La nueva potencia: los chinos patean el tablero

La nueva potencia: los chinos patean el tablero

Por Carlos Ilardo
Aunque las últimas transformaciones sobre el tablero sucedieron en 1475, cuando la ejecución del enroque se redujo a un solo movimiento y la incorporación de la Dama (en homenaje a la Reina Isabel La Católica) reemplazó al Alferza, casi cinco siglos después, una nueva metamorfosis amenaza con cambiar el paradigma de ese lógico mundo de homéricas torres y ladinos peones. China, el país con la mayor población mundial (casi 1400 millones de habitantes), hace alarde de haber descifrado los secretos del juego: sus ajedrecistas escalan posiciones en el ranking y se lucen en las competencias individuales y por equipos. Así, el fenómeno chino desafía con disolver el ADN ajedrecístico, el de la supremacía hegemónica que nació con los soviéticos, primero, y que heredaron los rusos después.

Hace sólo dos años, en julio de 2013, el ranking mundial de la FIDE (la federación internacional de ajedrez, según sus siglas francesas) contaba, como desde hace ya más de medio siglo, con un marcado dominio ruso entre los 50 mejores jugadores del mundo; mientras 13 de ellos representaban a Rusia, sólo 3 a China. Pero en la última nómina de septiembre de 2015, la diferencia se redujo drásticamente; de los 50 mejores ajedrecistas, 11 son rusos y 8, chinos. Toda una señal.

Sin embargo, reafirmando que la unión hace la fuerza, lo más sorprendente del fenómeno chino sucedió en las pruebas por equipos; en los últimos doce meses, China se adjudicó las dos principales competencias mundiales: en agosto de 2014, la 41» Olimpíada de ajedrez en Tromso (Noruega) -la primera vez en sus 90 años de existencia de este torneo en que un conjunto masculino chino obtiene la medalla dorada-, y la Copa Mundial por Equipos, que se realizó en abril, en Tsakhkadzor (Armenia), relegando del primer puesto a naciones como Ucrania, Rusia, Armenia y EE.UU.
Pero si lo señalado no alcanza para comprender el poderoso avance oriental, vale recordar que la campeona mundial y N° 1 del ranking femenino es la china Yifan Hou, de 21 años, la misma que a los 17 se convirtió en la más joven ajedrecista en conquistar un título mundial, superando la marca del ruso Garry Kasparov, con 22. En tanto, el joven prodigio Yi Wei, de 16 años (nacido el 2 de junio de 1999), se trata de una de las mayores promesas del ajedrez mundial; incluso, para los expertos, el sucesor del campeón mundial, el noruego Magnus Carlsen.

chinacampeon

En 2010, a los 11 años, Yi Wei conquistó el Mundial Sub 12, y a los 13, finalizó 11° en el Mundial Juvenil Sub 20. A los 13 años y 8 meses logró el título de Gran Maestro (el 4° más joven en el historial de este juego).

Entre sus máximas conquistas sobresalen los magistrales de León en 2014 y 2015, y su aporte al equipo chino -4,5 puntos en 5 partidas- en la obtención de la medalla dorada en la Olimpíada en Noruega.
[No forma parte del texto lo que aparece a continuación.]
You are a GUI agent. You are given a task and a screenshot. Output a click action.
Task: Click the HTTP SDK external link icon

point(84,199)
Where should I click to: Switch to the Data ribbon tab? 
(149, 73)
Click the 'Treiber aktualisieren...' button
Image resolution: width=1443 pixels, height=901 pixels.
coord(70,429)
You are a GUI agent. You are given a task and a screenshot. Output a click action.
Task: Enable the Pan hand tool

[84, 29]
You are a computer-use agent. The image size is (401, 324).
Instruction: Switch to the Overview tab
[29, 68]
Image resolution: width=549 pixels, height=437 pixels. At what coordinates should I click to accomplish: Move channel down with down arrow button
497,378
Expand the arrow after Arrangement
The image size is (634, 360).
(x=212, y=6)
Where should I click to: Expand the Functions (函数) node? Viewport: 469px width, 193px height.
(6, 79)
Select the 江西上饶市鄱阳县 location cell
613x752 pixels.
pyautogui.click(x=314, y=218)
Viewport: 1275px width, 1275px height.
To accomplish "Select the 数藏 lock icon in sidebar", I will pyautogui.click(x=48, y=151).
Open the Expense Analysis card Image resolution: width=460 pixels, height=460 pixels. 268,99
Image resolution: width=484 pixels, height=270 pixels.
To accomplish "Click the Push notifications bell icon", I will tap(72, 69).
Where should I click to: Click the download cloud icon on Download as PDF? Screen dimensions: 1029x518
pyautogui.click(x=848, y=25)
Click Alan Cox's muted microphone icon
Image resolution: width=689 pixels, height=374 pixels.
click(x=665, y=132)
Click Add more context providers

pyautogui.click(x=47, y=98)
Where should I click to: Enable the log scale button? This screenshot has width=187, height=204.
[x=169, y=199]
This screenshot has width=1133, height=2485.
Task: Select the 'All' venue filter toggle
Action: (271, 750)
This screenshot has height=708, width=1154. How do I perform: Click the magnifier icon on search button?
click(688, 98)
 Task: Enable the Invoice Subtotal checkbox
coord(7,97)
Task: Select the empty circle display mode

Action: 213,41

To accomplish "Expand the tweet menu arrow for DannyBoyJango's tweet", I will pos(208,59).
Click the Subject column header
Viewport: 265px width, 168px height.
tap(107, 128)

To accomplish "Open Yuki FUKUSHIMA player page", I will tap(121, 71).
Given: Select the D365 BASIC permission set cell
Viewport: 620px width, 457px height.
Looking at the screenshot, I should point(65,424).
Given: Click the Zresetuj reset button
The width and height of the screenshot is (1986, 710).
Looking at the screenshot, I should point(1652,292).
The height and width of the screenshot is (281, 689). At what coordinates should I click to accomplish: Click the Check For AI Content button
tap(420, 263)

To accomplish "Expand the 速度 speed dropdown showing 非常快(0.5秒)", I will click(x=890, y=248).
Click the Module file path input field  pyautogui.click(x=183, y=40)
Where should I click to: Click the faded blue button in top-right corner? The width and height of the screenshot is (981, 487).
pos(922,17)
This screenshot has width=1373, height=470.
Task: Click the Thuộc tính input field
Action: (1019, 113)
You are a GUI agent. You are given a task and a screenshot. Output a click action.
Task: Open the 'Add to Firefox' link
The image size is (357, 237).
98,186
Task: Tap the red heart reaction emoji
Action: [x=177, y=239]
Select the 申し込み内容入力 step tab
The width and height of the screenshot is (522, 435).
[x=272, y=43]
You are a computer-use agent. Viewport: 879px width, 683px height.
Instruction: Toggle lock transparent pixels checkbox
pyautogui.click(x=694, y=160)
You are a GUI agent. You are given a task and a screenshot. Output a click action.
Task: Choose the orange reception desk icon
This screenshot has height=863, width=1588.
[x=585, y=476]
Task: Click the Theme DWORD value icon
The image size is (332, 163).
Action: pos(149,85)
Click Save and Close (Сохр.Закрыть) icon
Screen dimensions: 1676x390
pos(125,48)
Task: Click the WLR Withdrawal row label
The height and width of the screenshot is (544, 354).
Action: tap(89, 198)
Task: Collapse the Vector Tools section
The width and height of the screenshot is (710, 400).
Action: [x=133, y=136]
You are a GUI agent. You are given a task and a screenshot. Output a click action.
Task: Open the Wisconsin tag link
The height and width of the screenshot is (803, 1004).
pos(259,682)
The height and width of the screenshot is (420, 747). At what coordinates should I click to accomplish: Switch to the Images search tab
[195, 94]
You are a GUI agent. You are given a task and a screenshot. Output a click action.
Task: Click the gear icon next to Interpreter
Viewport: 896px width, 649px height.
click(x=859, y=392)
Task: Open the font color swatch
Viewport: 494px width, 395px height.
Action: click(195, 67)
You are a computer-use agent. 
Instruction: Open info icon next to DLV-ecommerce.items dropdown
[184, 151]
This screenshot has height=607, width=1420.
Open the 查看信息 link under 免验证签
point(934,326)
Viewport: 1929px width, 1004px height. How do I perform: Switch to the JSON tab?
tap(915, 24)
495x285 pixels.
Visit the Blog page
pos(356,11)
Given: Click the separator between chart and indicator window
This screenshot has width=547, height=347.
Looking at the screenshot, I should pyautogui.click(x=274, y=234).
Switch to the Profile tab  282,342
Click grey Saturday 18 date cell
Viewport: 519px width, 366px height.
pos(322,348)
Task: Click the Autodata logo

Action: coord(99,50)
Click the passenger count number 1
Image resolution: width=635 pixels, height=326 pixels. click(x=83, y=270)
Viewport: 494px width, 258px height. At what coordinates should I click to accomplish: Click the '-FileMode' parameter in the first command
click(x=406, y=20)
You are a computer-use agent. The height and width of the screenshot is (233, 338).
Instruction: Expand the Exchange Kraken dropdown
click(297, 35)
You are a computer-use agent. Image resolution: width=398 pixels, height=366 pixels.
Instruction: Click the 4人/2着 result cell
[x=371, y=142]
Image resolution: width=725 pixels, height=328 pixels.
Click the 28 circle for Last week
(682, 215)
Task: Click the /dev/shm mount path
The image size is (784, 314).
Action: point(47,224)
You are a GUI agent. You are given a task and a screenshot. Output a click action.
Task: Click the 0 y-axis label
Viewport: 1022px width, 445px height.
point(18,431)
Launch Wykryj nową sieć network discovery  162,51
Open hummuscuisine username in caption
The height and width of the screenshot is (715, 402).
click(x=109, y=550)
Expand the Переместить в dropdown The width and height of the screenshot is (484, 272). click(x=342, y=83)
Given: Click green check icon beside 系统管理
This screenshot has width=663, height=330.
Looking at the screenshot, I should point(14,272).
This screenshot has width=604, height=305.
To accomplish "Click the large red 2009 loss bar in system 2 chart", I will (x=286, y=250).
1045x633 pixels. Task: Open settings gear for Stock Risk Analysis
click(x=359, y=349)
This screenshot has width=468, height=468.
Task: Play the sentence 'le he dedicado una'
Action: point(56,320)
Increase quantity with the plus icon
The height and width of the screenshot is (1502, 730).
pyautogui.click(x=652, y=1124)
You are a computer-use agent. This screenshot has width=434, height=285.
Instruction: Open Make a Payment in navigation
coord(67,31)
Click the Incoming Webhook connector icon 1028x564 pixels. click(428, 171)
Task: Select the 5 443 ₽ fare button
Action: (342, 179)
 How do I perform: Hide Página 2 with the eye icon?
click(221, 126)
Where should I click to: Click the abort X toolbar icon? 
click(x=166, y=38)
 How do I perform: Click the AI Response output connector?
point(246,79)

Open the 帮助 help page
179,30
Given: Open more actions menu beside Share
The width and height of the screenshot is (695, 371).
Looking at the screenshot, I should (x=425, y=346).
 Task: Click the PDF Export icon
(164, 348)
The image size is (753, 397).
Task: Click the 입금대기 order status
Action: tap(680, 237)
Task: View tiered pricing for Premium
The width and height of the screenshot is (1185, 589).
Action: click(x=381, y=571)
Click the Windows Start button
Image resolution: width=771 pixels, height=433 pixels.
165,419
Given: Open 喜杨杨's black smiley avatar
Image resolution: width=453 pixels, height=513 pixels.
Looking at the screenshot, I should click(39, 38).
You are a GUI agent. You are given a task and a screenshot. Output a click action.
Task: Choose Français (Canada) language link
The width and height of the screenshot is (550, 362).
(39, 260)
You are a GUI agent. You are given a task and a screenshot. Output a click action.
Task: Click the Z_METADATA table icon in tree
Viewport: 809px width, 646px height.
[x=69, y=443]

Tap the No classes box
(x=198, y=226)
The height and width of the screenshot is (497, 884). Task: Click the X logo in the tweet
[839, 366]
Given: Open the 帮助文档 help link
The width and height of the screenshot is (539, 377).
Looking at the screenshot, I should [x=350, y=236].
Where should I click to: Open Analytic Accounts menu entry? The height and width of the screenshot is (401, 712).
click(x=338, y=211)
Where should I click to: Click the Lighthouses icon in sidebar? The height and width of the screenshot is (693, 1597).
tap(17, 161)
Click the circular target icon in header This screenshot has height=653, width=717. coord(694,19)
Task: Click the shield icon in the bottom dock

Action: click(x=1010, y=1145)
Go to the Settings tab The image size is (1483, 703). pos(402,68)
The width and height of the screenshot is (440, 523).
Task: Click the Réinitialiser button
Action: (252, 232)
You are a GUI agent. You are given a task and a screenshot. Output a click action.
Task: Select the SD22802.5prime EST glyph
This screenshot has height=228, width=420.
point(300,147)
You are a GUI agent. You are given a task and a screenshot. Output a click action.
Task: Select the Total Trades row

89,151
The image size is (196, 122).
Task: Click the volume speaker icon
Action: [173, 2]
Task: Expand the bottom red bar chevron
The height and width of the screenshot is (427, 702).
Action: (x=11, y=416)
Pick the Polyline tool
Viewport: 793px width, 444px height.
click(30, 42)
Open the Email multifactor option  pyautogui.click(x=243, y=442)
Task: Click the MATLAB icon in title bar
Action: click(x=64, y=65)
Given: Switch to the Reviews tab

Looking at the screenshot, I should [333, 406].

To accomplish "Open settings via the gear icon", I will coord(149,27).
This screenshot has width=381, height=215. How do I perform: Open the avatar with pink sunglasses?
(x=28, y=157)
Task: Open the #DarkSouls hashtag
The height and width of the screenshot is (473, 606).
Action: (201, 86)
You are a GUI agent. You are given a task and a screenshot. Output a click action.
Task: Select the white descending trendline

Recientemente Yi Wei se despidió de la Copa del Mundo Bakú 2015, una prueba por eliminación directa entre 128 jugadores, tras caer en los cuartos de final con el campeón ruso Peter Svidler por 3,5 a 2,5 en la serie de desempates.

“Dejad que China duerma, pues cuando despierte sacudirá al mundo”. La máxima napoleónica actúa hoy como una profecía frente a los movimientos políticos, sociales y económicos que rigen al planeta. Una predicción que incluso alcanzó al mundo del ajedrez, una actividad milenaria que ya no guarda secretos chinos.

De la clandestinidad a la irrupción mundial
Ya se sabe: esta nueva generación de ajedrecistas chinos no conoció aquel período calamitoso entre 1966-1969, incendiario y trágico, conocido como la revolución cultural china promovida por Mao Tse-tung, y “La banda de los Cuatro”, que atacó especialmente a los intelectuales, los que fueron obligados a dejar sus actividades y enviados a trabajar en el campo. Hubo destrozos de monumentos y tanto la ópera como el ajedrez fueron prohibidos. La policía detenía y multaba a quien jugara al ajedrez, y sus libros técnicos eran quemados. Al ajedrez se jugaba en secreto.